𝐂𝐇𝐀𝐏𝐈𝐓𝐑𝐄 𝟒𝟐
𖤓
ET DANS LES LARMES DE CEUX QUI
VIVENT, JE LAVE LE SANG DES
▬▬ MARTYRS ▬▬
‣ S03E09
petit spoiler
Les yeux d’Emeraude s’agitèrent quelque peu sous leurs paupières closes, tirant sa peau d’une façon qui éveilla le major, jusque-là inerte. Il était seul à côté de la jeune femme et cela faisait plusieurs jours qu’il n’avait pas dormi. Lorsque ses prérogatives ne l’exigeaient pas dans ses bureaux, il restait aux côtés d’elle la plupart du temps.

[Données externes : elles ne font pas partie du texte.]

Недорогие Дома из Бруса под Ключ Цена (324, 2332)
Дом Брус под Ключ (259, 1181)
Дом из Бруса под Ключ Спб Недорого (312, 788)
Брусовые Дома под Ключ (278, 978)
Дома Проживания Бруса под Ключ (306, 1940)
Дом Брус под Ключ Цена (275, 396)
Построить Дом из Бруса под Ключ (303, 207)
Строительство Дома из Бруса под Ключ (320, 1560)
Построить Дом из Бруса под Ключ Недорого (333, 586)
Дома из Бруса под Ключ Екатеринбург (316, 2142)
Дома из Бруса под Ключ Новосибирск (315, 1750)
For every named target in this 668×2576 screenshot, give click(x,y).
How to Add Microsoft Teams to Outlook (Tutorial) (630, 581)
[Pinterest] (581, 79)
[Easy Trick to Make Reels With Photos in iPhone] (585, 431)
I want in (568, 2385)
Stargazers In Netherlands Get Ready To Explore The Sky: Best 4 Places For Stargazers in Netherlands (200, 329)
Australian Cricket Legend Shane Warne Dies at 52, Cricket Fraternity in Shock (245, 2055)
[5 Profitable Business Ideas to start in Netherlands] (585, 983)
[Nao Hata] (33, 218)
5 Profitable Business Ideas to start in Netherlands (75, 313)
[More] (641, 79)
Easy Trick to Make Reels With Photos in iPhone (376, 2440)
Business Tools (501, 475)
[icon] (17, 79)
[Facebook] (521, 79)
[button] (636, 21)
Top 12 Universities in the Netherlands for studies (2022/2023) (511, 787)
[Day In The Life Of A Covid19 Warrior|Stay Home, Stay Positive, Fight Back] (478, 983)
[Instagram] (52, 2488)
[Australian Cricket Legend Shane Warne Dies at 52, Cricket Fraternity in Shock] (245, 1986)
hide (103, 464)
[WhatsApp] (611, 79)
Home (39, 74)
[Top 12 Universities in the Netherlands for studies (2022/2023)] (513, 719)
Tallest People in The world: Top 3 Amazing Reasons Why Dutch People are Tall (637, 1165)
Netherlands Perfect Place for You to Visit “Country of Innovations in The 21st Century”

Il aurait apprécié ne pas avoir à se dépenser de la sorte mais l’état de la jeune femme montrait une réalité à laquelle il n’avait pas songé. Depuis les deux jours qu’elle avait passé dans cette chambre, il avait été la seule personne à venir la veiller, Bosuard ayant été interdite car une civile n’avait pas le droit d’atteindre ces étages-là de la base et Hanji étant toujours fourrée dans son laboratoire afin de trouver des remèdes pour la tirer de son coma.
Assis immobile dans un fauteuil vert bordant le lit de la jeune femme, il avait donc eu le temps de penser à ceux qu’elle avait perdu. Même si, théoriquement, il avait toujours su cela, jamais il n’avait pris le temps de comprendre ce que cela signifiait. Quelle horreur, avait-il simplement pensé.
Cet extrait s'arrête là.